A Defensoria Pública da União (DPU) afirmou ao ministro Alexandre de Moraes que ele não pode julgar o processo contra o ex-deputado federal Eduardo Bolsonaro no Supremo Tribunal Federal (STF).
A manifestação foi apresentada na última sexta-feira, 22, em alegações finais, na ação penal que apura suposto crime de coação cometido pelo ex-parlamentar. Moraes é relator do processo no STF.
Segundo a DPU, o processo contra Eduardo seria nulo e as condutas atribuídas a ele não configurariam crime. A Defensoria Pública argumenta que Moraes não poderia relatar e julgar o caso porque, segundo a própria denúncia da Procuradoria-Geral da República (PGR), ele seria a principal vítima das supostas ameaças atribuídas aos acusados.

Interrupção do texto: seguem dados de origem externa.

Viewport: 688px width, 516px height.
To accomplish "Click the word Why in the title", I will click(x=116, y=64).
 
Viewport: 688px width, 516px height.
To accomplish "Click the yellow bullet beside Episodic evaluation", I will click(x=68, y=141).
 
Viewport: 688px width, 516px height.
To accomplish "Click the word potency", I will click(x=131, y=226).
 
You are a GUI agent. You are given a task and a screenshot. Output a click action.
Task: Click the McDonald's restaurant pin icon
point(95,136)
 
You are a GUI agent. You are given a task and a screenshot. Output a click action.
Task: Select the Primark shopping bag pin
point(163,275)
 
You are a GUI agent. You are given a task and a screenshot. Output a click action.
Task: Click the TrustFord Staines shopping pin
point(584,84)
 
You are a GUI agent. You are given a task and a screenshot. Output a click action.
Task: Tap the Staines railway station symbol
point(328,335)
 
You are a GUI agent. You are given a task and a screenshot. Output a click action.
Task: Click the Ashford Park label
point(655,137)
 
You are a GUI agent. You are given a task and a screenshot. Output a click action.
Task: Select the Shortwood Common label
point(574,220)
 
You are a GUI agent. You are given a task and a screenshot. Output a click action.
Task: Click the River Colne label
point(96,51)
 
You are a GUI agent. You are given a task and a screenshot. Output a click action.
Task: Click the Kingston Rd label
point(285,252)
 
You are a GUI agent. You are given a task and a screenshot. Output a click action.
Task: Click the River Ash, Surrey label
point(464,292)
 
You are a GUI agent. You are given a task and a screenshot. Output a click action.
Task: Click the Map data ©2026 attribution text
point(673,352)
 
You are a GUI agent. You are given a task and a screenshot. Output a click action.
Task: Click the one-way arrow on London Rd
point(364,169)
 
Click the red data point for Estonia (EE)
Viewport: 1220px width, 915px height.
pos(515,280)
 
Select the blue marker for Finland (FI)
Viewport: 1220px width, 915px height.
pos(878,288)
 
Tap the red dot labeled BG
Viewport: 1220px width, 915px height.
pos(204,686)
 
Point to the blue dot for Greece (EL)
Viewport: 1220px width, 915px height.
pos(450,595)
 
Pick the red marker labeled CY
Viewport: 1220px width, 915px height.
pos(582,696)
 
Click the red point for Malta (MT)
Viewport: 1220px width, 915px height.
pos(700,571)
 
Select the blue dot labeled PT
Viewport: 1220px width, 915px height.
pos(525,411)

A defesa sustenta que a ação de Moraes no processo e ser a vítima violaria o princípio do juiz imparcial previsto na Constituição e em tratados internacionais.
Isso porque a acusação cita Moraes nominalmente como alvo das supostas pressões. Além disso, a denúncia da PGR menciona sanções internacionais e cancelamento de visto ligados ao ministro.
DPU defende intimação por carta rogatória
Conforme o documento apresentado pela DPU, Eduardo Bolsonaro está nos Estados Unidos em endereço conhecido. Por isso, deveria ter sido citado por carta rogatória, e não por edital. Segundo a DPU, a legislação brasileira exige esse procedimento quando o acusado está no exterior.
A DPU diz que, mesmo admitindo a validade da citação por edital, o juízo deveria ter suspenso o processo porque Eduardo não compareceu nem constituiu advogado.
Já no mérito das acusações, a DPU afirma que as declarações públicas atribuídas a Eduardo Bolsonaro não configuram o crime de coação no curso do processo (artigo 344 do Código Penal).